Making Wreq::Error a direct child of StandardError would be a reasonable clean-slate design, but it would stop existing rescue RuntimeError handlers from catching these exceptions. Inserting the root below RuntimeError preserves that public behavior while still providing the library-specific rescue point. A direct-superclass change can be considered only in a major release.

The exception subclass should identify the error category. A second generic kind symbol would duplicate that hierarchy and is not a common Ruby HTTP-client convention. Likewise, retryable? is usually caller policy: retry safety depends on the request method, whether its body is replayable, and whether the server might already have processed it.
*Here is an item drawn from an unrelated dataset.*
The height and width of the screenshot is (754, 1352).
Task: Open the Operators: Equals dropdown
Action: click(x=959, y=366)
Add metadata only to the exception class where it has clear semantics. For example:

class Wreq::StatusError < Wreq::Error
  attr_reader :status
end

The underlying Rust error exposes an optional URI and status. StatusError#status is useful and unambiguous. A URI reader is less clearly safe because it can contain credentials or query secrets; if exposed, document its type and sensitivity, and do not include sensitive components in default string representations.
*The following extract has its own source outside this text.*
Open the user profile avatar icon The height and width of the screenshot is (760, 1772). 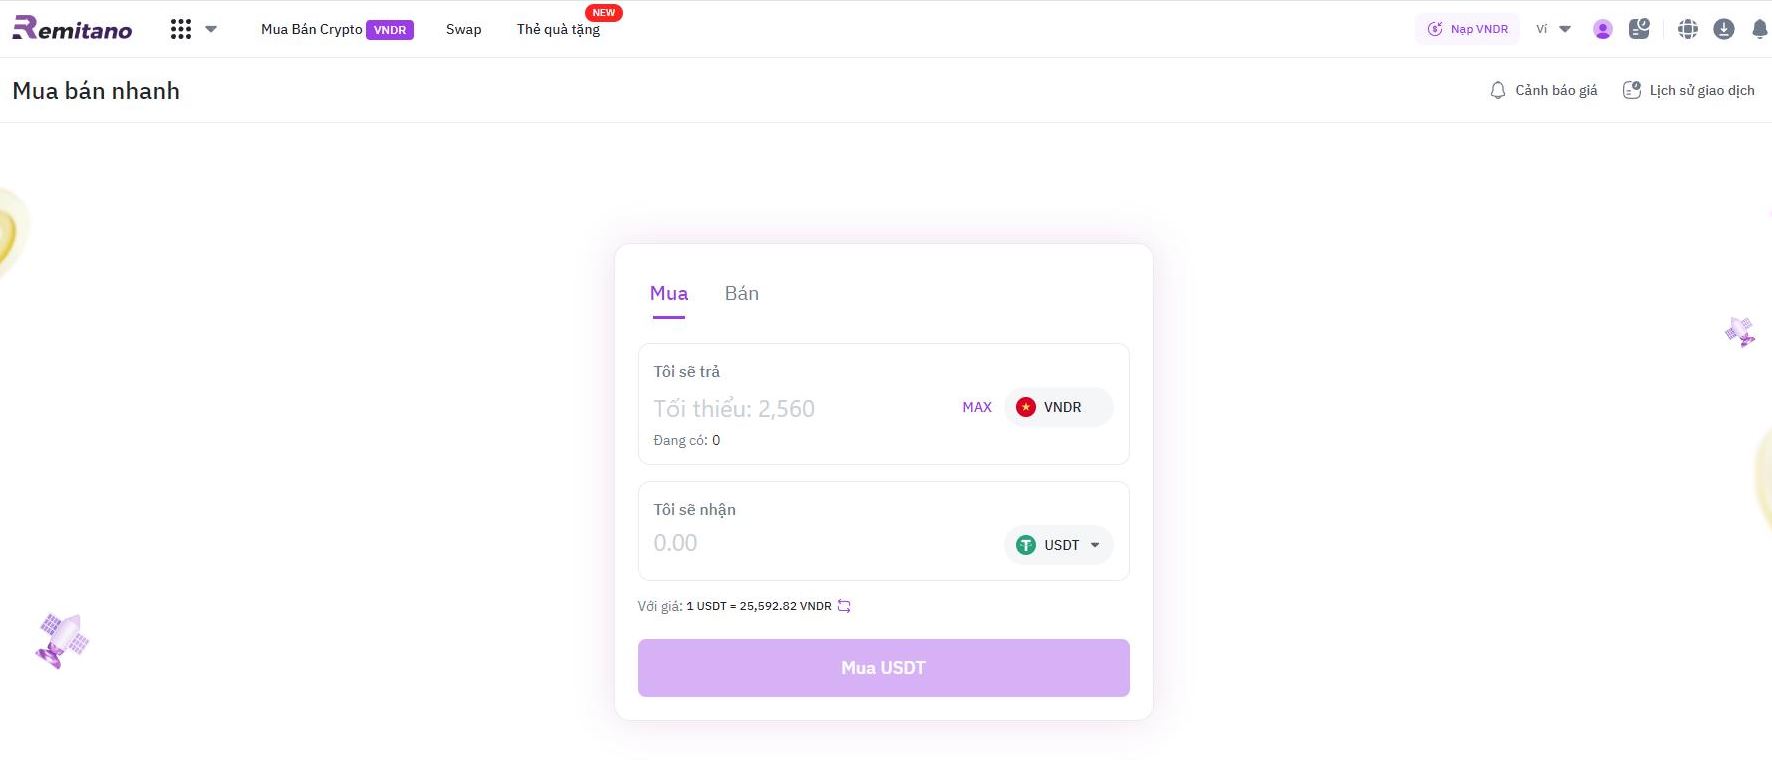click(x=1602, y=30)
Preserve Ruby's standard exception chaining through Exception#cause where an underlying Ruby exception exists. There is no need for a parallel wrapped_exception API unless native exception chaining cannot represent the source.

Opt-in HTTP status errors

The response API should also expose the upstream status check without changing the default scraping-friendly behavior:

response = client.get("https://example.com/missing")
response.raise_for_status!
# raises Wreq::StatusError with status == 404

Response#raise_for_status! should return self for a successful response. It should remain opt-in because a 4xx or 5xx response is still a valid HTTP response, and callers commonly need its headers and body. A client-level raise_for_status: true convenience can be considered separately, but is not required for the root hierarchy.

Sensitive data handling

Exception messages and inspect output should not include URL userinfo, query values, fragments, proxy credentials, authorization headers, or cookies by default. The Rust API explicitly provides without_uri for this concern, but the Ruby binding currently formats the complete Rust error before raising it.

Acceptance criteria

  • Every regular wreq-ruby transport exception inherits from Wreq::Error, which remains both a RuntimeError and a StandardError for 1.x compatibility.
  • Existing specific exception constants remain available for backward compatibility.
  • Wreq::InterruptError remains an Interrupt, not a StandardError.
  • Wreq::StatusError#status returns an integer status without parsing #message.
  • Response#raise_for_status! returns the response for non-error statuses and raises Wreq::StatusError for 4xx/5xx statuses.
  • Any additional metadata is class-specific, documented, and backed by data the native error actually retains.
  • No generic kind or retryable? API is required by this issue.
  • Exception messages redact sensitive URI components by default.
  • Tests cover rescuing the root class, rescuing a specific subclass, status metadata, chaining, redaction, and interrupt behavior.

Ruby ecosystem precedent

  • HTTPX defines HTTPX::Error < StandardError with timeout subclasses.
  • http.rb defines HTTP::Error as the root for client errors.
  • HTTPX and http.rb put response/status metadata on HTTP-status-specific errors rather than defining generic kind, URI, and retry-policy readers on every error.
  • Faraday's Faraday::Error exposes response metadata and preserves a wrapped exception.
  • Excon documents an Excon::Error family for transport failures.
  • HTTPX supports redacting sensitive debug data.
  • The underlying wreq::Error exposes optional URI and status data and warns that URIs may contain secrets.
  • wreq-python exposes the same upstream status check as Response.raise_for_status() while leaving it disabled by default.